Home
Tags Projects About License

Making CI workflow faster with Github Actions

Making CI workflow faster with Github Actions

Few things are as destructive to team performance as slow feedback loops — they lead to slow product development, slow deployment and ultimately a poor developer experience for the team. Feedback loops in mature teams are represented by introducing Continuous Integration(CI) into the development life cycle.

One new tool for CI and automating workflow is GitHub Actions from GitHub. And it is the case of using it in Python based projects that we will talk about in this post.

GitHub Actions are jobs/pipelines that help you automate your development workflows. You can use them to create individual tasks and then combine them into custom workflows, which are then executed - for example - on every push to repository or when release is created.

CI with GitHub Actions

Let's get specific. We have a task: we need to run linter and unit tests for a Python project based on poetry.

Workflow

To use GitHub Actions, we need to create a CI that runs based on the triggers we choose (like push to repository). In the context of GitHub Actions, these are called workflows, which are YAML files that reside in the .github/workflows directory in our repository:

.github
└── workflows
    └── on-push.yml

on-push.yml will contain a workflow which will be triggered on every push to the repository, let’s look at it:

on:
  push:
    branches:
      - '**'

jobs:
  build:
    runs-on: ubuntu-latest

    steps:
      - uses: actions/checkout@v2
      - name: Set up Python 3.8
        uses: actions/setup-python@v2
        with:
          python-version: "3.8"
      - name: Install poetry
        run: |
          python -m pip install --upgrade pip
          python -m pip install poetry
      - name: Set poetry config
        run: python -m poetry config virtualenvs.create false
      - name: Install dependencies
        run: python -m poetry install
      - name: Safety first
        run: poetry run safety check
      - name: Lint with flake8
        run: |
          # stop the build if there are Python syntax errors or undefined names
          poetry run flake8 . --count --select=E9,F63,F7,F82 --show-source --statistics
          # exit-zero treats all errors as warnings. The GitHub editor is 127 chars wide, we make it 120 chars
          poetry run flake8 . --count --exit-zero --max-complexity=10 --max-line-length=120 --statistics
      - name: Test with pytest
        run: poetry run pytest tests/

In addition to workflow, there are a several other entities GitHub Actions introduces.

Event

The first thing we see in the file is the event.

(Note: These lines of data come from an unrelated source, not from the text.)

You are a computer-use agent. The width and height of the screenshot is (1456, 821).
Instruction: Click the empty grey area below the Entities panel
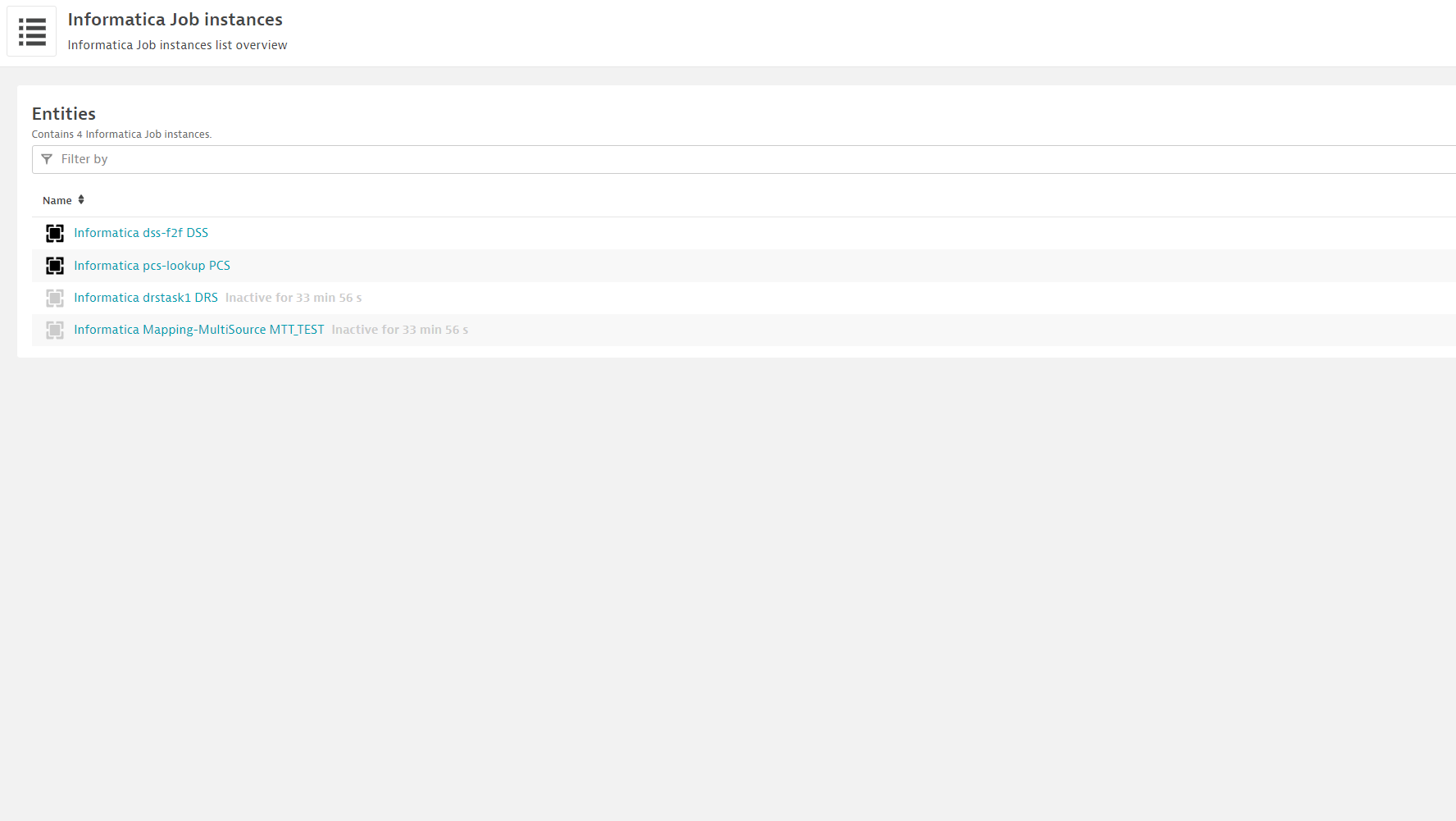pyautogui.click(x=728, y=574)
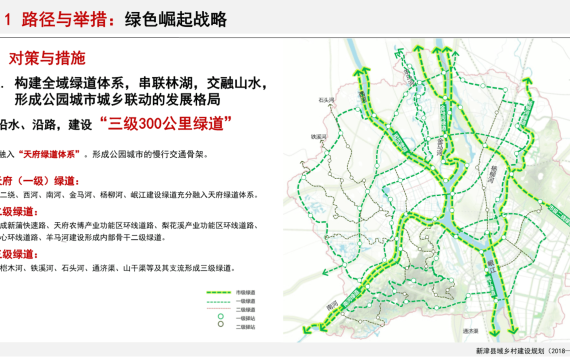The height and width of the screenshot is (360, 570).
Task: Click the 南河 label on the map
Action: [332, 306]
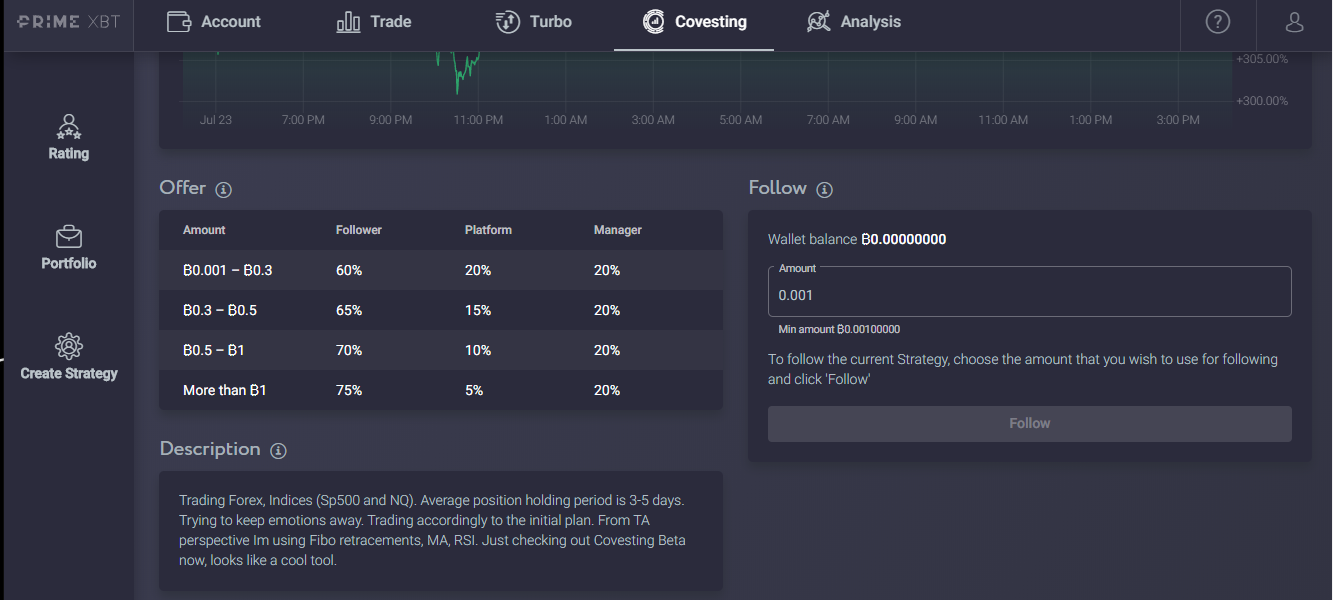Open the Rating sidebar section
1333x600 pixels.
[x=69, y=137]
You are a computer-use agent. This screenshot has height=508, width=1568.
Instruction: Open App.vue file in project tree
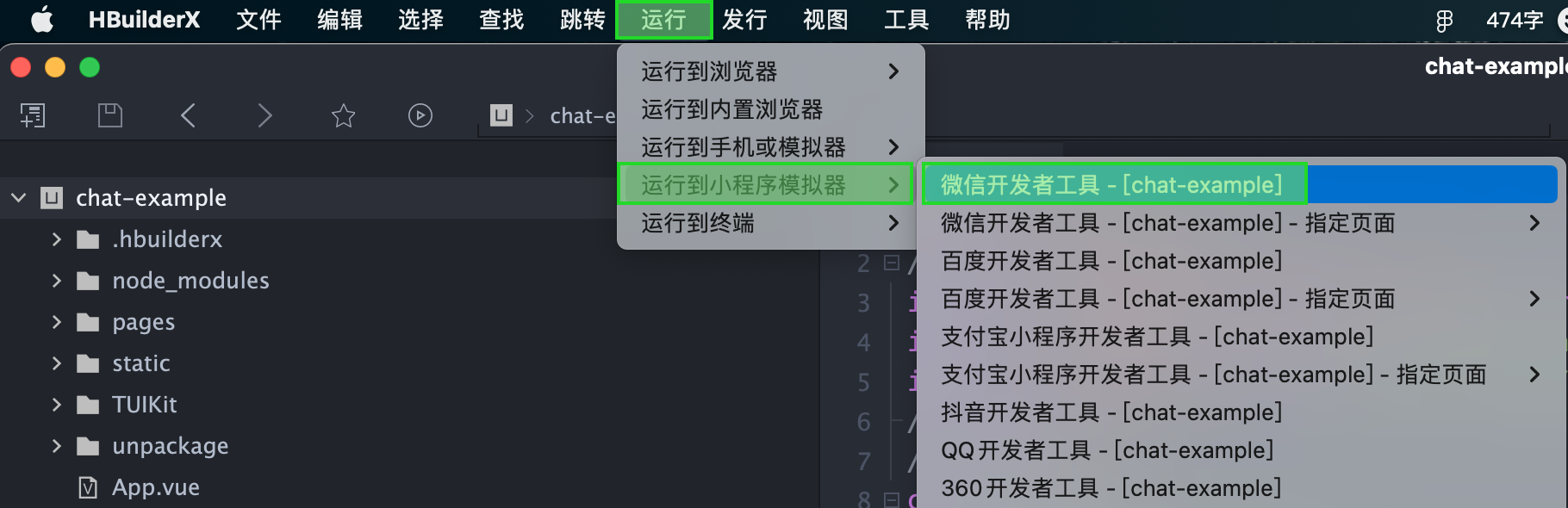pos(155,487)
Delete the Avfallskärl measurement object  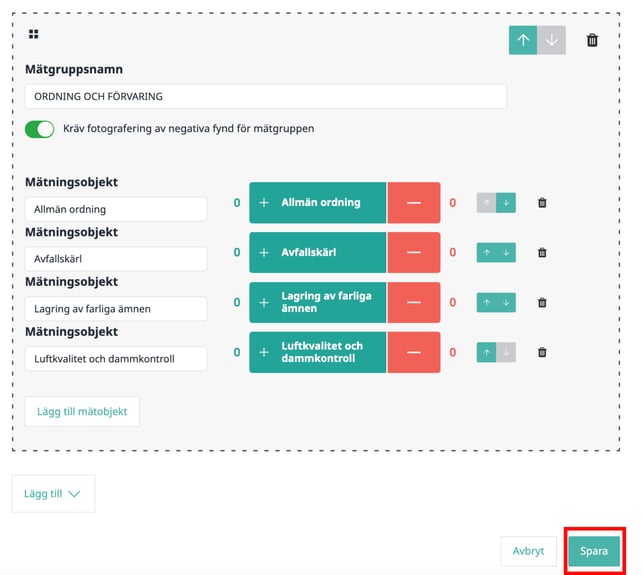(542, 253)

This describes the GitHub event that will trigger the workflow. There are a number of repository events that can be used to trigger workflows including pushes to a repo, pull requests, releases, and many more. 

on:
  push:
    branches:
      - '**'
...

In our example above, it is a push action to any branch.

Job

The jobs keyword defines a block that lists the jobs for the workflow. Each workflow must have at least one job and each job is identified by a string that we can choose, in our case it called “build”:

...
jobs:
  build:
    runs-on: ubuntu-latest
...

runs-on attribute lets GitHub know the type of machine we'd like to use to run this job. Essentially, the runs-on attribute describes the operating system for the virtual environment where the job will run. 

Steps

One job can consist of multiple steps. Each step has access to the file system in the virtual environment but runs in its own distinct and separate process. Where each step has an action — this is the reusable unit that got into the GitHub Actions name, i.e. this is the minimal part that can be reused in our CI.

Let's move on to the CI steps we have listed:

...
steps:
  - uses: actions/checkout@v2
  - name: Set up Python 3.8
    uses: actions/setup-python@v2
    with:
      python-version: "3.8"
  - name: Install poetry
    run: |
      python -m pip install --upgrade pip
      python -m pip install poetry
  - name: Set poetry config
    run: python -m poetry config virtualenvs.create false
  - name: Install dependencies
    run: python -m poetry install
  - name: Safety first
    run: poetry run safety check
  - name: Lint with flake8
    run: |
      # stop the build if there are Python syntax errors or undefined names
      poetry run flake8 . --count --select=E9,F63,F7,F82 --show-source --statistics
      # exit-zero treats all errors as warnings. The GitHub editor is 127 chars wide, we make it 120 chars
      poetry run flake8 . --count --exit-zero --max-complexity=10 --max-line-length=120 --statistics
  - name: Test with pytest
    run: poetry run pytest tests/

We have multiple steps, each step has either uses or run attributes.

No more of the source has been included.